『女神の見えざる手』
Miss Sloane
 
2016年 フランス/アメリカ [132分]
監督:ジョン・マッデン
製作:ベン・ブラウニング/クリス・サイキエル/アリエル・ゼトゥン
製作総指揮:クロード・レジェ/ジョナサン・バンガー/パトリック・チュウ/アーロン・ライダー
脚本:ジョナサン・ペレラ
撮影:セバスチャン・ブレンコー
美術:マシュー・デイビス
衣装:ジョージナ・ヤーリ
編集:アレクサンダー・バーナー
音楽:マックス・リヒター
出演:ジェシカ・チャステイン/マーク・ストロング/ググ・バサ=ロー/アリソン・ピル/マイケル・スタールバーグ/サム・ウォーターストン/ジョン・リスゴー/ジェイク・レイシー/デビッド・ウィルソン・バーンズ/ラウール・バネジャ/チャック・シャマタ/クリスティーン・バランスキー 他
 
[解説]
「恋におちたシェイクスピア」「マリーゴールド・ホテルで会いましょう」のジョン・マッデン監督が「ゼロ・ダーク・サーティ」のジェシカ・チャスティンを主演に迎え、天才的な戦略を駆使して政治を影で動かすロビイストの知られざる実態に迫った社会派サスペンス。大手ロビー会社の花形ロビイストとして活躍してきたエリザベス・スローンは、銃の所持を支持する仕事を断り、銃規制派の小さな会社に移籍する。卓越したアイデアと大胆な決断力で難局を乗り越え、勝利を目前にした矢先、彼女の赤裸々なプライベートが露呈してしまう。さらに、予想外の事件によって事態はますます悪化していく。共演に「キングスマン」のマーク・ストロング、「インターステラー」のジョン・リスゴー。(©eiga.com)
 
ロビイストと聞けば、良い印象を持つ人はいないだろう。最初から汚い世界を想像するから、初めて知る事ができた様なもので、こういうはっきりした形でビジネスとしているってどういう事なのかとか思っていました。以前サンドラ・ブロックがフリーの敏腕選挙参謀を演った『選挙の勝ち方教えます』と構造的に似た映画だなと思いました。ビジネスとしてこれらの職種が成立する政治がらみの世界というのは、やはり凄いですよね。
 
敏腕女史は嫌われ者という前提ですから、深いところまでの感情移入は難しいことと、彼女が遣り手設定なのは良いとして、彼女のどんなところが凄くて、そう成長したのはどう言うエピソードがあったのかなどは語られず、キャラクターの深みが足りない感じです。予め人並みはずれて有能でと言う実感はありませんから、観る方は鵜呑みにして脳内補完せざるを得ません。

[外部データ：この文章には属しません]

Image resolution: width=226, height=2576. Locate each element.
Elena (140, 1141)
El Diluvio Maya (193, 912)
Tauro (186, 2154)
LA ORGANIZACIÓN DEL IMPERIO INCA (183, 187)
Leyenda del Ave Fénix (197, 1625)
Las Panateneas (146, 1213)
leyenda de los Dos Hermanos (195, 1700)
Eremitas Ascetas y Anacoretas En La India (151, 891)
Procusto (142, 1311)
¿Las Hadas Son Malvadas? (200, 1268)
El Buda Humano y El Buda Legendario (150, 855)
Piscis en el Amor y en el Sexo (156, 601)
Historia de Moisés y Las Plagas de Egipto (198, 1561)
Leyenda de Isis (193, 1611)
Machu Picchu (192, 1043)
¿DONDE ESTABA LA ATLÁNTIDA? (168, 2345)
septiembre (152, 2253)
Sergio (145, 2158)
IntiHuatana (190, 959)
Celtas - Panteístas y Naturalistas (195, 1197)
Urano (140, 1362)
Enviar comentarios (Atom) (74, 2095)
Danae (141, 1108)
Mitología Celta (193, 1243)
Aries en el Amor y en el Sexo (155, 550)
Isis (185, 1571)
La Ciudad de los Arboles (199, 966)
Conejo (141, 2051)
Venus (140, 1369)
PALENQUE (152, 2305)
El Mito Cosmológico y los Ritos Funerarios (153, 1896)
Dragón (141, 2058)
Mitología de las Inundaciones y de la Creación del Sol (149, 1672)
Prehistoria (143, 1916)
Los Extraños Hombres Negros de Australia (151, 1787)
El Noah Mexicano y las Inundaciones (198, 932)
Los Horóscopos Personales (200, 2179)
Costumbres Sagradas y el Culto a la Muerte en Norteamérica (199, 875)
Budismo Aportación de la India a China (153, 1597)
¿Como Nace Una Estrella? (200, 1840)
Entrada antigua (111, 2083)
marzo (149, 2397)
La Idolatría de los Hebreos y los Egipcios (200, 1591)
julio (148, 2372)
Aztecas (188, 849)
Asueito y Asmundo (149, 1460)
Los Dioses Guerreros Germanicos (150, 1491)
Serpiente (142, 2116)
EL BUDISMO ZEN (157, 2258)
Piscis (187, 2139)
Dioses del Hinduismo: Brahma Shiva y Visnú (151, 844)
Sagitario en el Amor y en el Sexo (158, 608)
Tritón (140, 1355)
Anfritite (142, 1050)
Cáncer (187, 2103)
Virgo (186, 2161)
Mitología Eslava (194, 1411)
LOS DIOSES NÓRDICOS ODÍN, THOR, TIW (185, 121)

それに成功させる作戦が悉く裏があり、よほど勘の鈍いやつでも“これはひっくり返る”と予感させてしまうから、トリッキーで面白いのに乗れないという、要するに観客の心をくすぐる要素が少し足りないのかなと思いました。
 
例えば公聴会の証言のシーンは前半/後半、二度ありますが、平たい理解だと同じセットで同日収録の印象になってしまい、それが映画全体を小さく纏めてしまったというこちらのマイナス印象になっています。光線とかガラッと変えていたら、ケチくさくも感じなかったのではないでしょうか。内容は面白いのに、いまいちガン!と来るようなインパクト不足です。
 
敵方の奥の手で引っ張り出した男娼の証言が、偽証罪に問われる公聴会にも関わらず何なきを得たと言うのも、二人の間に忖度する特別な感情があるわけでなく、ただのビジネスめいた間柄から擁護の決定的な根拠がなく、杜撰な設定にガッカリしました。